Continue the InfiniBand article below, picking up after its last sentence.

***** DOCUMENT SEGMENT *****

An Introduction to InfiniBand

Date:
2013-06-19 10:05:54
   Author:
10Gtek
  
Tag:

 

 An Introduction to InfiniBand
 
The typical computing facility of today is built from several distinct and key resources, including switches, servers, storage units and the user base of workstations. In addition, there are a variety of ways to interconnect between these different resources. For example, the local area network (LAN) is well known as an Ethernet structure, generally involving copper and fiber cable to support Fast or Gigabit Ethernet as the connection between user work stations and the switch resource located in the data center. Other interconnect approaches are often used between other resources, such as Fibre Channel between switching and storage.

***** DATA ENTRIES *****

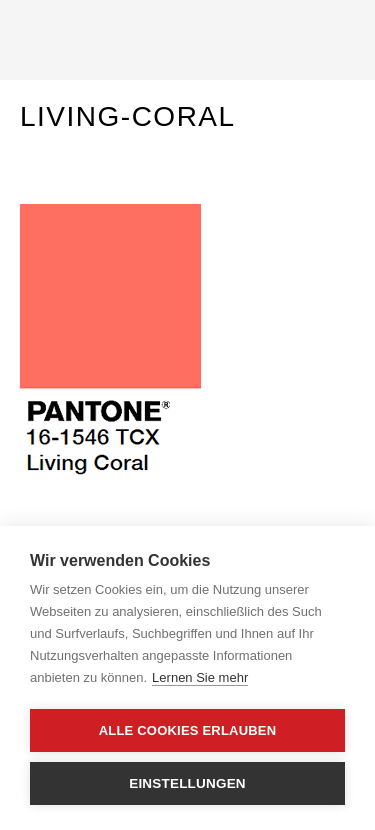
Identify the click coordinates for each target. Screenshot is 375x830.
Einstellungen (187, 783)
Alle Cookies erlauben (188, 730)
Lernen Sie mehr (200, 677)
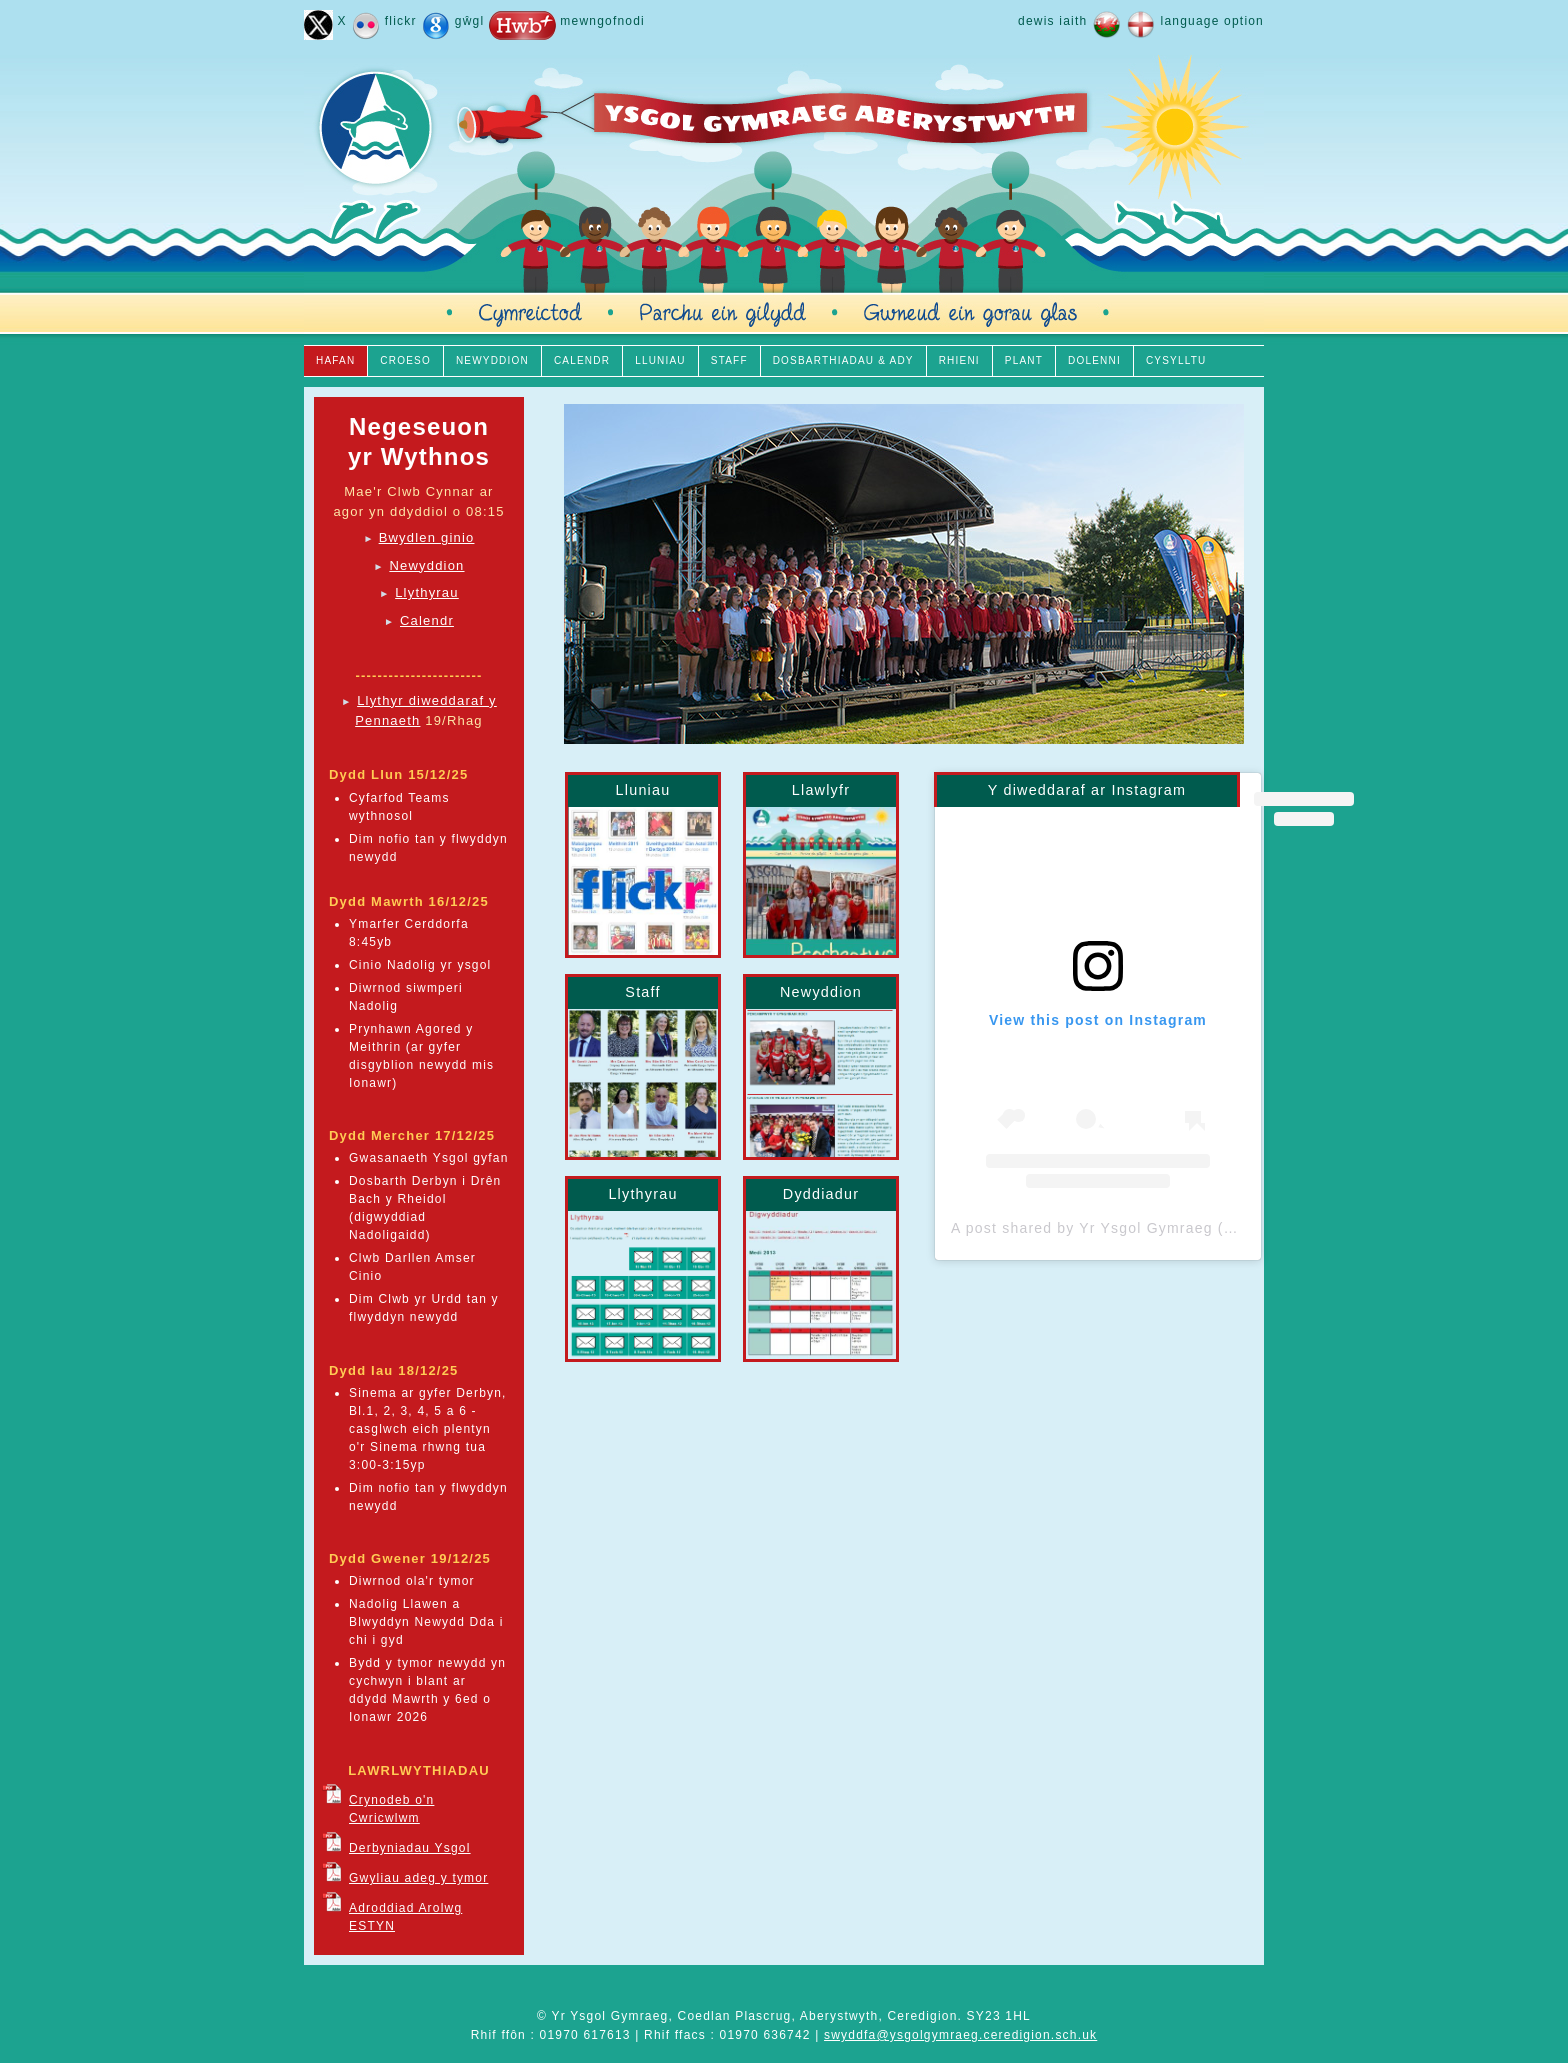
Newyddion (426, 565)
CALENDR (582, 360)
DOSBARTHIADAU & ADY (843, 360)
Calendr (427, 620)
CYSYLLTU (1176, 360)
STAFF (729, 360)
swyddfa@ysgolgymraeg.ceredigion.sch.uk (960, 2035)
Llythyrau (427, 592)
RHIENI (959, 360)
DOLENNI (1094, 360)
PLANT (1024, 360)
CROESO (405, 360)
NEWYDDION (492, 360)
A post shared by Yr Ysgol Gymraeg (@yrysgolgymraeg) (1155, 1228)
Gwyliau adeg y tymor (418, 1878)
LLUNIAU (660, 360)
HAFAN (335, 360)
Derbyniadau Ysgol (410, 1848)
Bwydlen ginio (427, 537)
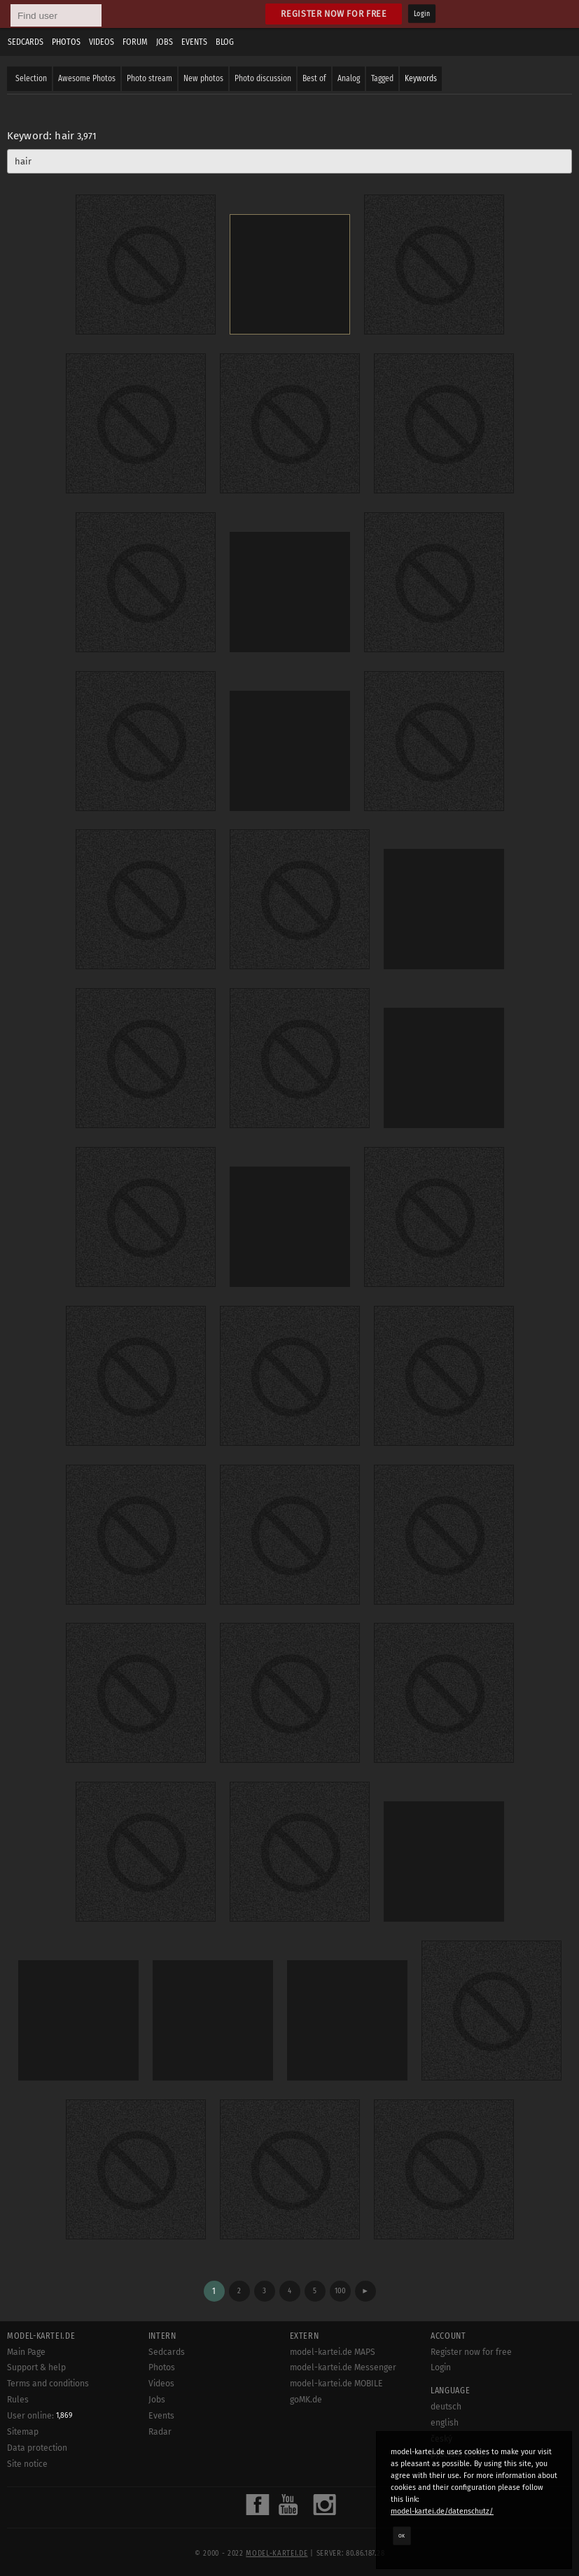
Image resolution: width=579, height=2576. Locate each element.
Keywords (421, 78)
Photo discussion (263, 78)
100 (340, 2290)
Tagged (382, 78)
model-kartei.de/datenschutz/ (442, 2511)
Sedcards (25, 42)
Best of (314, 78)
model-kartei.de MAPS (332, 2352)
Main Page (26, 2352)
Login (422, 14)
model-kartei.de (276, 2553)
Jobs (164, 42)
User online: (39, 2416)
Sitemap (23, 2432)
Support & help (36, 2367)
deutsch (446, 2407)
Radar (160, 2432)
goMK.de (306, 2400)
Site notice (27, 2464)
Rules (18, 2400)
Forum (135, 42)
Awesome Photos (87, 78)
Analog (348, 78)
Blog (225, 42)
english (445, 2423)
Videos (101, 42)
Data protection (37, 2448)
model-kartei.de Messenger (343, 2367)
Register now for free (333, 13)
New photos (203, 78)
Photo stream (149, 78)
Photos (66, 42)
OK (401, 2535)
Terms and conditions (48, 2383)
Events (194, 42)
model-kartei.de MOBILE (336, 2383)
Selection (31, 78)
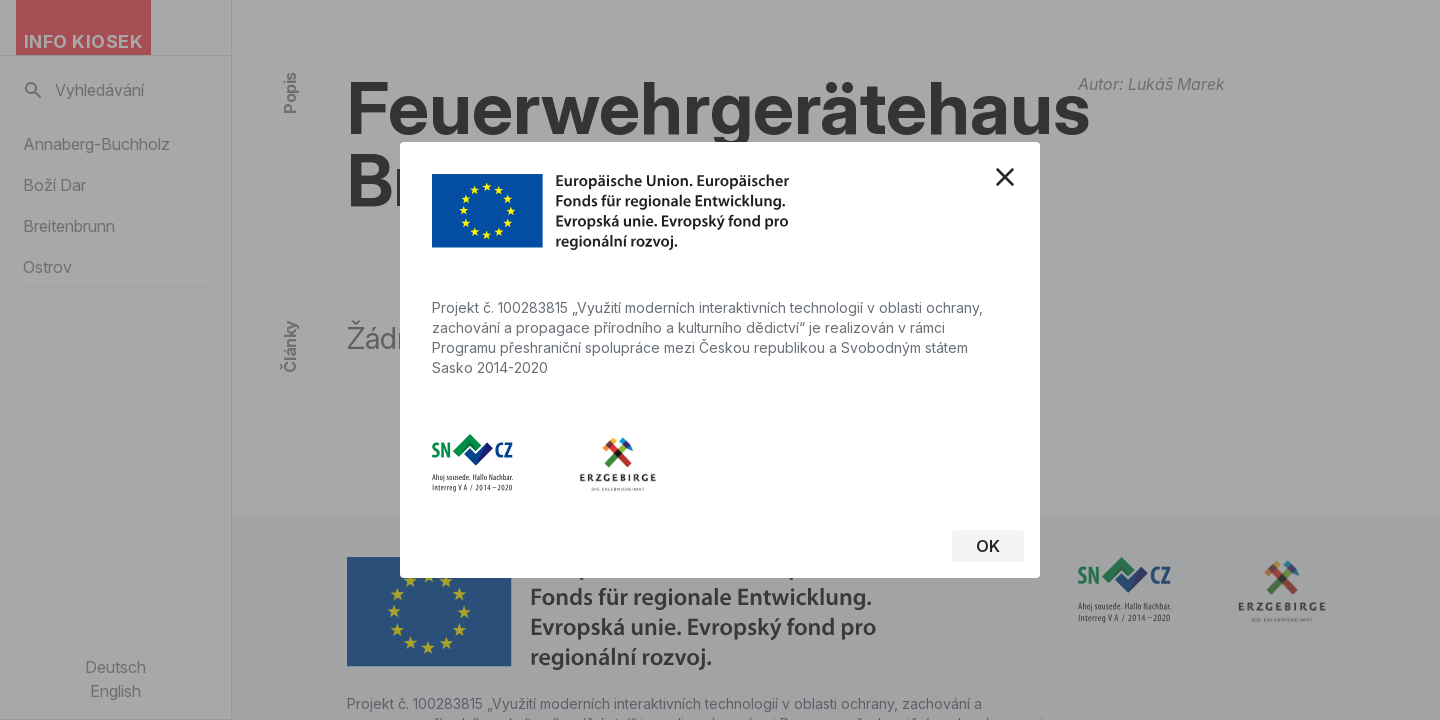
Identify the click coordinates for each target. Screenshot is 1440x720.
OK (988, 546)
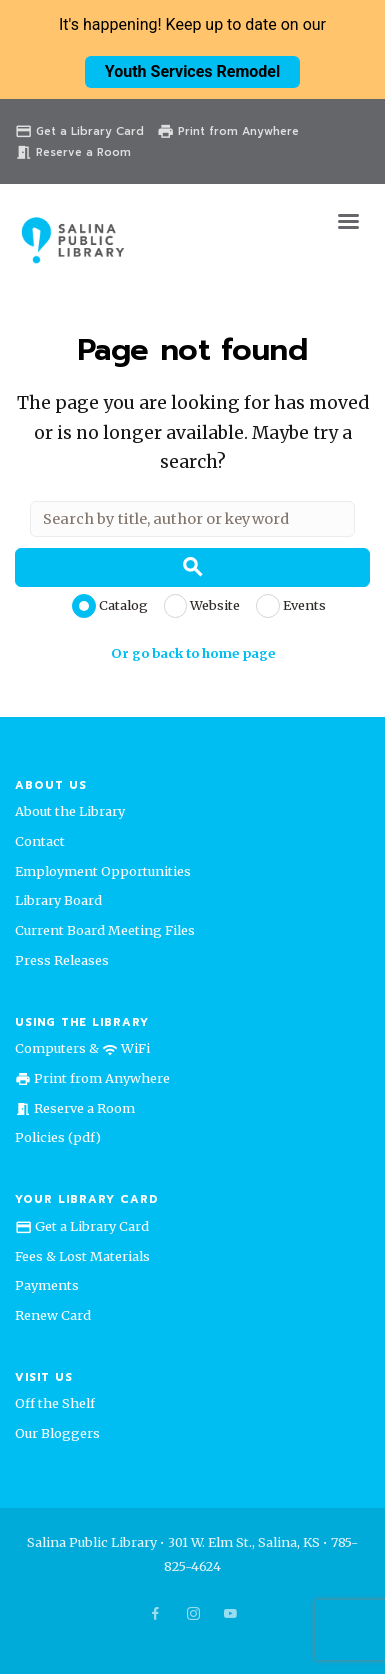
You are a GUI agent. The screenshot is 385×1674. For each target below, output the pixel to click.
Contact (40, 841)
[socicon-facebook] (155, 1614)
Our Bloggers (57, 1433)
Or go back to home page (193, 653)
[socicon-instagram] (193, 1614)
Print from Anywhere (228, 131)
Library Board (58, 900)
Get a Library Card (79, 131)
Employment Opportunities (103, 871)
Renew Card (53, 1315)
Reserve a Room (73, 152)
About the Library (70, 811)
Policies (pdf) (58, 1137)
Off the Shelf (55, 1403)
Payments (47, 1285)
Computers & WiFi (82, 1048)
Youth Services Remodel (192, 71)
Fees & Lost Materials (82, 1256)
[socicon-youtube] (230, 1614)
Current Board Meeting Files (105, 930)
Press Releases (62, 960)
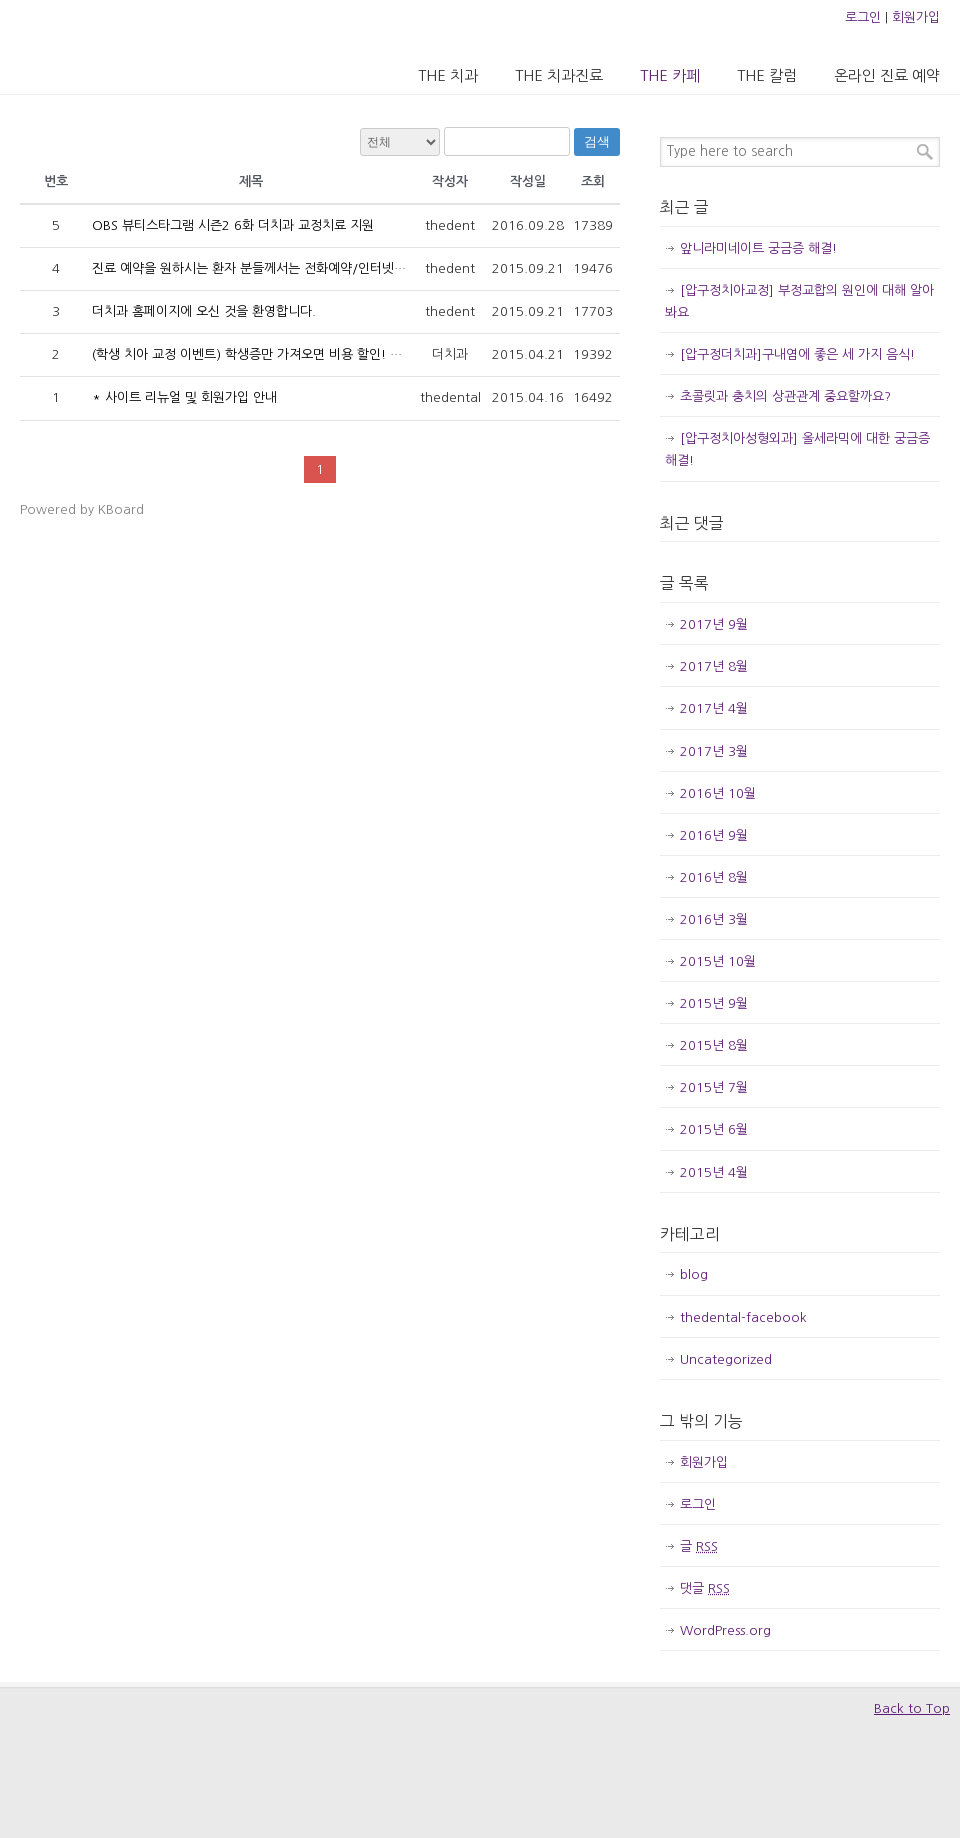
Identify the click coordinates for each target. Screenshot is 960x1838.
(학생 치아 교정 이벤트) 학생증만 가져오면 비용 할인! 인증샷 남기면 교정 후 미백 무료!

*****

ANSWER TO THE EXERCISE:
Most interconnects between servers and from the server farm to the switch currently are accomplished by Ethernet, often Gigabit Ethernet but occasionally 10 Gigabit Ethernet as well. The June 2006 publication  of the IEEE 802.3an standard anticipates wider adoption of 10GBASE-T Ethernet over copper. However, the silicon is currently expensive, consumes relatively high power per switch port, and is not widely available in production quantities. Also, current implementations of Ethernet as a server interconnect have latencies (i.e., the length of time it takes to get a message from one processor to the next) that are higher than some other interconnect solutions, and the Ethernet architecture is not readily scalable to speeds beyond 10 Gigabits/second (Gb/s). These factors converge to open up a window of opportunity for an alternative interconnect option between servers and switches.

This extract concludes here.